*Requirements*. Copy the material below line for line without any changes, starting with its first line and ending after the line that contains "I will 1053,147.".

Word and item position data
--- start ---

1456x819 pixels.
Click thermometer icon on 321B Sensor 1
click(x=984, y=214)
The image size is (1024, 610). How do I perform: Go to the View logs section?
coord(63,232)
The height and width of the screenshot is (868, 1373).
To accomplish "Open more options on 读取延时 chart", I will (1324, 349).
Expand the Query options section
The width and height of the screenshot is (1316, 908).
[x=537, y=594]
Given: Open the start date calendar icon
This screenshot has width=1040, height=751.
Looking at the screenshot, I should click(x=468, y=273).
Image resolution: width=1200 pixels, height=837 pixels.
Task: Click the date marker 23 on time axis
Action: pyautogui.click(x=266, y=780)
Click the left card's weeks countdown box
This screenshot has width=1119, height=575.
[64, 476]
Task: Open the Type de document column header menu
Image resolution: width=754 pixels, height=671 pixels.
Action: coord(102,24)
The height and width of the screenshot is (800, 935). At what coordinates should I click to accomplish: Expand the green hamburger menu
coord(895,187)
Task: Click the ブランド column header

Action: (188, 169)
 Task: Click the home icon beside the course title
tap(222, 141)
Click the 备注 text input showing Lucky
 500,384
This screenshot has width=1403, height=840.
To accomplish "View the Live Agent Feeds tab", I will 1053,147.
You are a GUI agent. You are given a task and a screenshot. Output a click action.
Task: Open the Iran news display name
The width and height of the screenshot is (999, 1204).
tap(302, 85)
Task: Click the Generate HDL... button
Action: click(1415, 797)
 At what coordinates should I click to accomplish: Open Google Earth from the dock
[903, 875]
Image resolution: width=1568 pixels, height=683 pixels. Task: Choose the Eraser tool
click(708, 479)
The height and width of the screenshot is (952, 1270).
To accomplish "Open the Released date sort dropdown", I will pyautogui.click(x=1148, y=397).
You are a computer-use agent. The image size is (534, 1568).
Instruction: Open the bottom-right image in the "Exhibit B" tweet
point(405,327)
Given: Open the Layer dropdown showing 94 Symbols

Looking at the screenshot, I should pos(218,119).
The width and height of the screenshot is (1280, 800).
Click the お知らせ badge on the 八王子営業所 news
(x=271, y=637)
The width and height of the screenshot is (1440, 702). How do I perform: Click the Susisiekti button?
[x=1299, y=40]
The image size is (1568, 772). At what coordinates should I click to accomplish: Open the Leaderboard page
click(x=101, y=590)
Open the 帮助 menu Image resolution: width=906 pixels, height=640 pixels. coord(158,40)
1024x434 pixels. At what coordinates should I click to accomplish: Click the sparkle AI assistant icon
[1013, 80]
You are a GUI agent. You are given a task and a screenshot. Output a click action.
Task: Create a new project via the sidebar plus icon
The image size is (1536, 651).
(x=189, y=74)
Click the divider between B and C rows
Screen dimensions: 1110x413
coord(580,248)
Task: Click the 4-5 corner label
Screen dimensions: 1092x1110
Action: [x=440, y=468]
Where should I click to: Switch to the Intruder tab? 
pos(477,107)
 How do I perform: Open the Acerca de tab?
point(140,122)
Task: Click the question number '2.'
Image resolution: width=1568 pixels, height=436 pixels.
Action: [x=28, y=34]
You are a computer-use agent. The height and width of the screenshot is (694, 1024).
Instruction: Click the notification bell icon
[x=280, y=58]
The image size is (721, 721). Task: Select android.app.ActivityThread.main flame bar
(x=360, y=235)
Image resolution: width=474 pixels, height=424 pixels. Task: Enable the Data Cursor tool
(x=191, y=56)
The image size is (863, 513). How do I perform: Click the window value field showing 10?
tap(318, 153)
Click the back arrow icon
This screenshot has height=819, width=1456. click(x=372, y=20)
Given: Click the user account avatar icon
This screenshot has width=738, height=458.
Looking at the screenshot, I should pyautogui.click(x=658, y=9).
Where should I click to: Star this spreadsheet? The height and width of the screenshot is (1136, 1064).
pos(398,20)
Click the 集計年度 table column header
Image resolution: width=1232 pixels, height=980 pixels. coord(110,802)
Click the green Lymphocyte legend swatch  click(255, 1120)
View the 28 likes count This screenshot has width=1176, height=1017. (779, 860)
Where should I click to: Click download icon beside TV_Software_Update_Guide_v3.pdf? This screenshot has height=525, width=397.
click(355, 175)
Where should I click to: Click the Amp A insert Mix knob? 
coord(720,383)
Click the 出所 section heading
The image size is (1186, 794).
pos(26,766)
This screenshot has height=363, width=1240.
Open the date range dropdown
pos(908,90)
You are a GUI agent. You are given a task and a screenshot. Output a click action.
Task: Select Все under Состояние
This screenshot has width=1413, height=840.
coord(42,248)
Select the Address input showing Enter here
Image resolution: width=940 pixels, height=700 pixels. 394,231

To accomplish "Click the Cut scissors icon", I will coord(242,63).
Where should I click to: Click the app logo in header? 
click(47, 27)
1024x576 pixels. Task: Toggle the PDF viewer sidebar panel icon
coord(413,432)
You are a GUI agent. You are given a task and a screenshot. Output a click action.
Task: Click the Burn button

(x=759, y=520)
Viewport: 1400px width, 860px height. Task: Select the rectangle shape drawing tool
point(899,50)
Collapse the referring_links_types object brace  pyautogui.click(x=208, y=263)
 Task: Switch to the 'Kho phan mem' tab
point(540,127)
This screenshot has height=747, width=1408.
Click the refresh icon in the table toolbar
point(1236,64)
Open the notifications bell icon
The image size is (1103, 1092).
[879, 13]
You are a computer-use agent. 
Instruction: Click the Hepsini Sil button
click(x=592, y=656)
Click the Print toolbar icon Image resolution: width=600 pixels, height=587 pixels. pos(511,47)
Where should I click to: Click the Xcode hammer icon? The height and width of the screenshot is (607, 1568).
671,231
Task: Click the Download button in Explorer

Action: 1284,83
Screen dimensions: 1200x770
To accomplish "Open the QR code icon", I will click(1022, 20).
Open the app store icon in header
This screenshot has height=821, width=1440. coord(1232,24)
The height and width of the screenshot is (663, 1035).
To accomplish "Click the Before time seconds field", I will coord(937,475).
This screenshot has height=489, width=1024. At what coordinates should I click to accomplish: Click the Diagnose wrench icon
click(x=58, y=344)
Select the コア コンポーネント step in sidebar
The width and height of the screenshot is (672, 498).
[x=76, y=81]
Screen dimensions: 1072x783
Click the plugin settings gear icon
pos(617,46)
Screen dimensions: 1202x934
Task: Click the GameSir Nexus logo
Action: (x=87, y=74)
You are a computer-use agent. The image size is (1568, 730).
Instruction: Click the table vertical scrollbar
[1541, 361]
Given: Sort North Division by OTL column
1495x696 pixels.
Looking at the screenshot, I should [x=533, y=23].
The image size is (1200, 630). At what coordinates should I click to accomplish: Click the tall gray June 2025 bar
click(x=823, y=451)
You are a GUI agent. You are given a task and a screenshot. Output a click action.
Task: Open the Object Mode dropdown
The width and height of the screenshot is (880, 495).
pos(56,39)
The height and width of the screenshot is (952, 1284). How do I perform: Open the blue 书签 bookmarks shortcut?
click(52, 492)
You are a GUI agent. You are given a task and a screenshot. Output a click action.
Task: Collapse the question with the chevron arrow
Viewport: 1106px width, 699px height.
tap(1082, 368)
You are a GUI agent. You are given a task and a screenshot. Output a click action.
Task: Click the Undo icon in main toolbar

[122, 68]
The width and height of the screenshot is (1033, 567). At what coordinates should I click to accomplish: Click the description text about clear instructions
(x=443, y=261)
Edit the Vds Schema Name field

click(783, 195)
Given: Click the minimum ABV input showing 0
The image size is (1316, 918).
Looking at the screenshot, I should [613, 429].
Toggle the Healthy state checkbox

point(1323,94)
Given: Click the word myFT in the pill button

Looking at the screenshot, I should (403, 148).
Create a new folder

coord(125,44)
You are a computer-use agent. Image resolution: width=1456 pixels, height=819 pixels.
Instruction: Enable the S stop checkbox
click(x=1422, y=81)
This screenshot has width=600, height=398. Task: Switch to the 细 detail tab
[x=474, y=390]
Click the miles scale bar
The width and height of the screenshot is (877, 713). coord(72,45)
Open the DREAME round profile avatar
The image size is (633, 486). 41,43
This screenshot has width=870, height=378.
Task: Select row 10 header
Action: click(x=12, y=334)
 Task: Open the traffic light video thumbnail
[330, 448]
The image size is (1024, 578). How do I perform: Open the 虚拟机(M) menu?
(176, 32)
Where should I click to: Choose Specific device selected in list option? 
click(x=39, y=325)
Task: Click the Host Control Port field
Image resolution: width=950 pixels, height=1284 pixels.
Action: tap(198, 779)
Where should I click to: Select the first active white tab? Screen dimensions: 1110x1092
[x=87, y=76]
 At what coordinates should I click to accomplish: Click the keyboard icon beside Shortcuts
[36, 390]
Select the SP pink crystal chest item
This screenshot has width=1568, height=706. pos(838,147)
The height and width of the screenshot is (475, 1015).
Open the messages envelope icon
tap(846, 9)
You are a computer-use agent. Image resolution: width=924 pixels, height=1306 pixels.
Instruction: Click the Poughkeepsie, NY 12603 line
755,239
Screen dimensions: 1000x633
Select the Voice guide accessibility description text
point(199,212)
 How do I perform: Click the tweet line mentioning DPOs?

--- end ---

*Reply*.
1456x819 pixels.
Click thermometer icon on 321B Sensor 1
click(x=984, y=214)
The image size is (1024, 610). How do I perform: Go to the View logs section?
coord(63,232)
The height and width of the screenshot is (868, 1373).
To accomplish "Open more options on 读取延时 chart", I will (1324, 349).
Expand the Query options section
The width and height of the screenshot is (1316, 908).
[x=537, y=594]
Given: Open the start date calendar icon
This screenshot has width=1040, height=751.
Looking at the screenshot, I should click(x=468, y=273).
Image resolution: width=1200 pixels, height=837 pixels.
Task: Click the date marker 23 on time axis
Action: pyautogui.click(x=266, y=780)
Click the left card's weeks countdown box
This screenshot has width=1119, height=575.
[64, 476]
Task: Open the Type de document column header menu
Image resolution: width=754 pixels, height=671 pixels.
Action: coord(102,24)
The height and width of the screenshot is (800, 935). At what coordinates should I click to accomplish: Expand the green hamburger menu
coord(895,187)
Task: Click the ブランド column header

Action: (188, 169)
 Task: Click the home icon beside the course title
tap(222, 141)
Click the 备注 text input showing Lucky
 500,384
This screenshot has width=1403, height=840.
To accomplish "View the Live Agent Feeds tab", I will 1053,147.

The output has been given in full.